WHAT TO PRODUCE:
What is needed is an exact reproduction of the lines from the one that contains "The height and width of the screenshot is (460, 1445)." through the end of the data, both included and nothing else, with pictures omitted.

[[ EXTRACTED RECORDS, beginning ]]

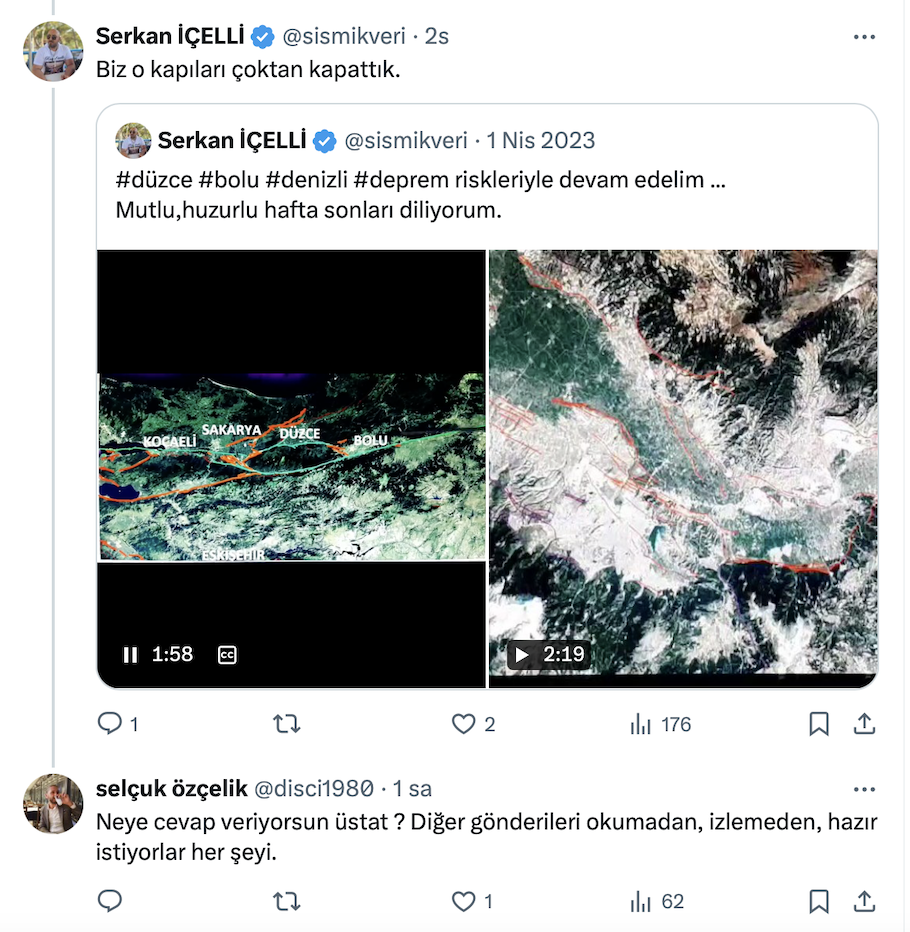The height and width of the screenshot is (932, 910).
Task: Bookmark Serkan İÇELLİ's tweet
Action: tap(819, 724)
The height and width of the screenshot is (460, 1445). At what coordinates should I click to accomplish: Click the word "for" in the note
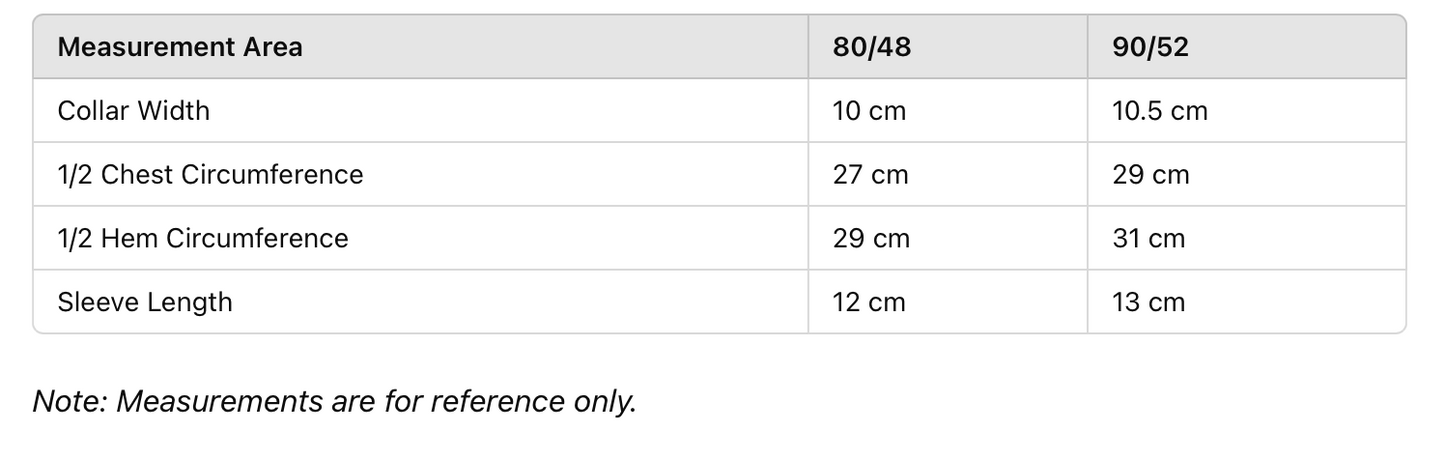(405, 402)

[[ EXTRACTED RECORDS, end ]]

YOUR RESPONSE:
The height and width of the screenshot is (460, 1445). At what coordinates should I click to accomplish: Click the word "for" in the note
(405, 402)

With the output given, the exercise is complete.